Deepak Govil1, Divya Pal2

1Institute of Critical Care and Anesthesia, Medanta–The Medicity, Gurugram, Haryana, India
2Department of Critical Care Medicine, Medanta–The Medicity, Gurugram, Haryana, India

Corresponding Author: Deepak Govil, Institute of Critical Care and Anesthesia, Medanta–The Medicity, Gurugram, Haryana, India, Phone: +91-11-26692531, e-mail:

How to cite this article Govil D, Pal D. Gastrointestinal Motility Disorders in Critically Ill. Indian J Crit Care Med 2020;24(Suppl 4):S179–S182.

Source of support: Nil

Conflict of interest: None


Gastrointestinal (GI) motility disorders are a common problem in the intensive care unit (ICU) and are associated with increased morbidity, complications like feeding intolerance, malnutrition, bacterial translocation, sepsis, multiple organ failure, prolonged hospital stay and increased risk of mortality. Several risk factors in intensive care setting that contribute to GI dysmotility include mechanical ventilation, vasopressor support, use of opioids, etc. Degree of GI motility dysfunction correlates with severity of critical illness. So, it is important to identify the dysfunction early so that targeted therapy could be prescribed to prevent worsening of clinical outcomes.

Keywords: Gastroparesis, Ileus, Intensive care, Motility disorder, Pseudo-obstruction.


It is not uncommon to encounter gastrointestinal (GI) problems in intensive care unit (ICU) due to the advances in surgery and critical care. The incidence of GI motility disorders approximates 50–80% in the critically ill patients, and these substantially increase the mortality risk. An association between GI motility disorders and increased incidence of infection, duration of mechanical ventilation, total length of hospital stay, and increased mortality has been reported in various studies.1 These pose a major hurdle in early, optimal enteral nutrition (EN) delivery, necessitating transient cessation of EN.2 The critical illness itself, head injury, burns, certain drugs, or surgical interventions can trigger variety of GI problems, including the inability to enterally feed the patients, ileus, diarrhea, and bacterial translocation.3

The purpose of this review is to focus on the common gastrointestinal tract (GIT) motility disturbances relevant in the ICU which includes gastroparesis, ileus, and acute colonic pseudo-obstruction (ACPO/Ogilvie’s Syndrome).


Normal Physiology

By virtue of its motor function, GIT allows to mix and propel the food particles at a rate that facilitates nutrient absorption, and peristalsis so that the proximal intestine is cleared of residual food and bacteria, which ultimately leads to formation and movement of the stool.2,4 The central (CNS), autonomic (ANS), and enteric nervous systems (ENS) regulate the motility of gut, GI peptides, neurotransmitters, and hormones being the modulators.
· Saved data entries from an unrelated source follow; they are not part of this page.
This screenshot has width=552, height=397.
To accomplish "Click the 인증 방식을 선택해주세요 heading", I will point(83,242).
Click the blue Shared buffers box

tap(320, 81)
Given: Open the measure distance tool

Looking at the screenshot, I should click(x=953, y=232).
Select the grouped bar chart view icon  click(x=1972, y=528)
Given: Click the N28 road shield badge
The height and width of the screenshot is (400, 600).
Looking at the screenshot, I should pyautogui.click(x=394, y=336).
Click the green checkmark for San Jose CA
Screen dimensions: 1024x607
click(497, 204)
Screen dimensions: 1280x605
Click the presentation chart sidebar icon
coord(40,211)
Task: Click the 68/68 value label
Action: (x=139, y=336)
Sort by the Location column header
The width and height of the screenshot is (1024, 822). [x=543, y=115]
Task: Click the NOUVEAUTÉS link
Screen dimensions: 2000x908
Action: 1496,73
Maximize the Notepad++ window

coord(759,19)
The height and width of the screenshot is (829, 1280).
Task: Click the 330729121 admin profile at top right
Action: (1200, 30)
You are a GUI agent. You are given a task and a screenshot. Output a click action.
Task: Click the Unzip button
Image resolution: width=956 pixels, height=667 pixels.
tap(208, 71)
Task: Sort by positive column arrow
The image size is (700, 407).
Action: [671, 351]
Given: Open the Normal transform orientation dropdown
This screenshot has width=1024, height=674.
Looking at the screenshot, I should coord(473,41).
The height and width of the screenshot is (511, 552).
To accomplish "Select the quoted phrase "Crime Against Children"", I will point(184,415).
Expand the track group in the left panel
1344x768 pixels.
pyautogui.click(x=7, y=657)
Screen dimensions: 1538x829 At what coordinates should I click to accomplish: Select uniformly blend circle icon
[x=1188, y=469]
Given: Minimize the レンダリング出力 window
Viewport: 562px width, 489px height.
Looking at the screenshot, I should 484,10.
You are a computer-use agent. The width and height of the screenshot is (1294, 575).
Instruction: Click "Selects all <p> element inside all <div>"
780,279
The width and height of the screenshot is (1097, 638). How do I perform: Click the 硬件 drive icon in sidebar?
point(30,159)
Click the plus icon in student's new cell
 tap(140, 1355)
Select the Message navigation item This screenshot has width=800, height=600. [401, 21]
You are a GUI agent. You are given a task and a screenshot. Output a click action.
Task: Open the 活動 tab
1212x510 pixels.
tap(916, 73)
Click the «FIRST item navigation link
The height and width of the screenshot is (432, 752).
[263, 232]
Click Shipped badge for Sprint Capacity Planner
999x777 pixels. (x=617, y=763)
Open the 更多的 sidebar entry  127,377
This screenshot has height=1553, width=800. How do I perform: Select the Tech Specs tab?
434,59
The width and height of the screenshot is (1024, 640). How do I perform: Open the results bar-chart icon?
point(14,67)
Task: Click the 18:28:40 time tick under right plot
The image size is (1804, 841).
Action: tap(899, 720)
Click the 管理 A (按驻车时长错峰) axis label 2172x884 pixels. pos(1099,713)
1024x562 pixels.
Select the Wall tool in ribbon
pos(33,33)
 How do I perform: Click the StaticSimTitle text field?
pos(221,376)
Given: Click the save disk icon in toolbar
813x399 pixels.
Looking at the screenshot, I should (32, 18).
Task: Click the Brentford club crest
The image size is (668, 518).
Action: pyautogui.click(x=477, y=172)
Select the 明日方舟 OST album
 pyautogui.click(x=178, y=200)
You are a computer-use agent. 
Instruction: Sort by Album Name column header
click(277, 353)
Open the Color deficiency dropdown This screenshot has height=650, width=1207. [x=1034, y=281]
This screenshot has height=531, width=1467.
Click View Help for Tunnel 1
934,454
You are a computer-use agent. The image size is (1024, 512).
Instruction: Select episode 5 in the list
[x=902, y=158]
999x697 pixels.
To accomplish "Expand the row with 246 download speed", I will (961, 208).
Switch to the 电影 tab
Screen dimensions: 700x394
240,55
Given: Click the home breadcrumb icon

Myenteric and submucosal plexuses compose the ENS which is situated within the wall of GIT. It can function independent of the CNS.4 The migrating motor complex (MMC), which is controlled by ENS, is responsible for the motor activity of gut. Interdigestive (fasting) and digestive are the two motility patterns that have been identified and they consist of distinct phases.4


Abnormal Physiology

It is not unusual for the critically ill patients to be having GI motility disturbances, and these can involve the GIT either in parts, for example, the stomach, small intestine or colon, or in entirety. The etiology in critically ill is multifactorial and is precipitated by factors such as shock, multiple organ dysfunction syndrome, sepsis, trauma, brain injury, surgery, drugs (e.g., catecholamines, analgo-sedation), dyselectrolytemia, hyperglycemia, hypoxia, ischemia, dysregulation of gut hormones, and intra-abdominal compartment syndrome.

Disordered gut motility leads to small intestinal bacterial overgrowth, increased mucosal permeability, and bacterial translocation, which, in turn can cause diarrhea, decreased intravascular volume, the systemic inflammatory response syndrome (SIRS), sepsis, shock, and multiple organ dysfunction. It can also decrease the absorption and efficacy of nutrition and medications. Gastroparesis with high gastric residual volume (GRV) could be a factor responsible for aspiration pneumonia increasing the duration of hospital stay, morbidity and mortality.2,4


Gastroesophageal Reflux Disease in Intensive Care Unit

It is physiologic to have gastroesophageal reflux (GER) but a more frequent reflux or reflux causing esophageal mucosal injury is pathological. As per Montreal global consensus, gastroesophageal reflux disease (GERD) is a condition consisting of symptoms caused by reflux of gastric contents.1

In critical illness, all mechanisms that prevent esophageal epithelial injury due to gastric contents are disturbed.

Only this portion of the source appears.